Born in Barmer in 1973, Sinha was the first from the region to go to the prestigious IIT (Indian Institute of Technology) after his high school. After his integrated masters in physics and working with Indian conglomerate Godrej, he came to Japan to join GenTech for R&D in Artificial Intelligence in 1996, leading to some of the key technologies for current Automated Driving Systems.
Acquiring another masters in finance, Sinha built a career working with Goldman Sachs, Mizuho Securities, UBS and then as chief country representative for Tata Asset Management and Tata Realty and Infra, before ending up in his present position.
How then can Japan contribute to the Make in India and other initiatives of the government like Digital India and the Smart Cities project?
"Japan's strengths in high quality manufacturing needs no introduction. Japan can contribute to India with much of the world's best technology as well as the best practices for manufacturing industry," he said.
"More importantly, Japan also has huge investment capacity, which can be deployed in a holistic big picture not just for the factories but also for the related essential physical and social infrastructure, for example, transport, logistics, power, water and skill development," he added.
In the case of Digital India, "cyber security is a must where Japan stands out as a highly trusted country in India with the best technology and capital too. India and Japan already have a very strong cyber security agreement which must be put to use concretely," he said
In Japan, he noted, "every city and village is Smart with one of the lowest carbon emissions in the world and well-maintained urban architecture with some of the world's best urban transport systems. Japan has also maintained a very good combination of tradition and technology, with renowned examples like Kyoto and Kanazawa".
As an advisor to Kyoto University, Sinha is also pursuing city-to-city collaboration between Kyoto and Varanasi.

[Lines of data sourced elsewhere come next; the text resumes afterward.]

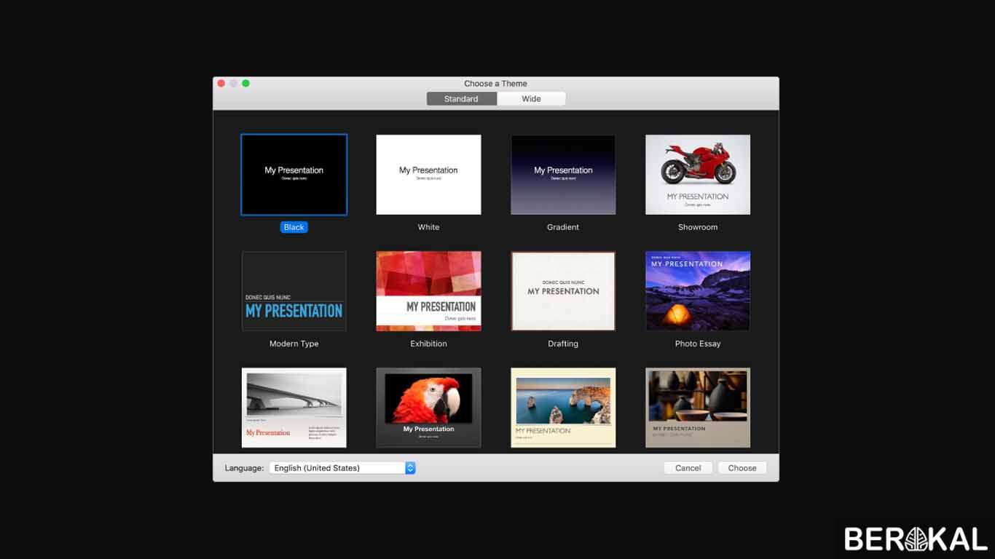This screenshot has height=559, width=995.
Task: Select the Showroom motorcycle theme
Action: [697, 175]
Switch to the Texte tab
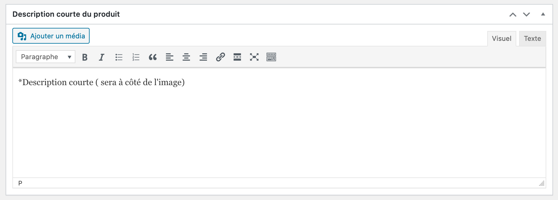Screen dimensions: 558x200 (532, 39)

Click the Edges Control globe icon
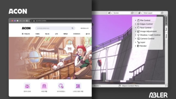138,24

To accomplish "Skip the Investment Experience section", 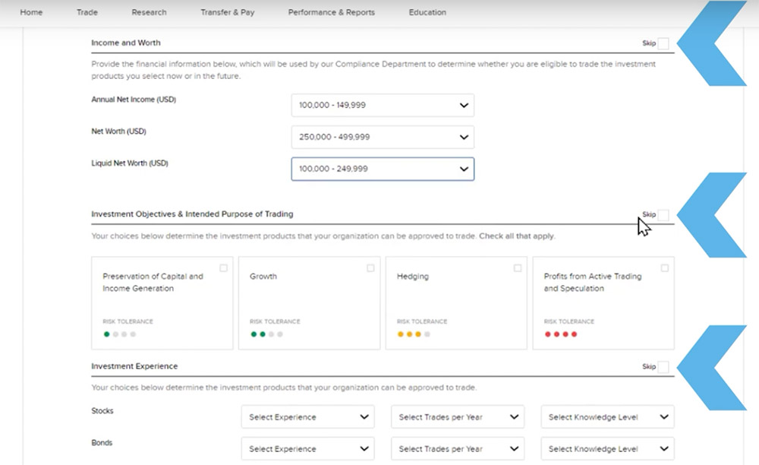I will coord(663,367).
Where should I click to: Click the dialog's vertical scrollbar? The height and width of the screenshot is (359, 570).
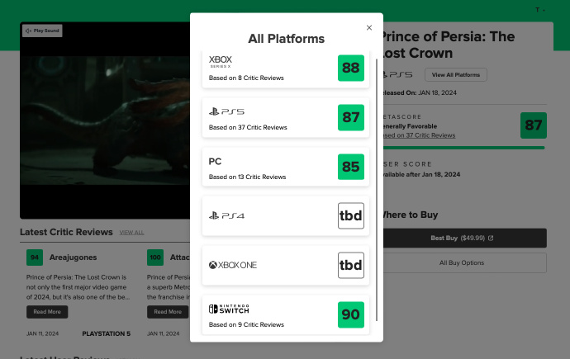point(377,190)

In all this, he lamented that there was very little people-to-people contact between the two countries.
"While Japan and India have a deep rooted historical friendship and trust, there is a very little people-to-people exchange between the two countries with only about 30,000 Indians in Japan compared to approximately 3,000,000 in the US and 600,000 in a single city like Singapore.
"This has led to very little knowledge about each other and has created a chicken-and-egg problem in terms of people exchanges," he added.
Sinha's two books are meant to promote awareness about India in Japan and his third would be "about Japan and India-Japan relations with an Indian readership in mind so as to help Indian youth, policy-makers and industry to better understand and explore collaboration with Japan", he said.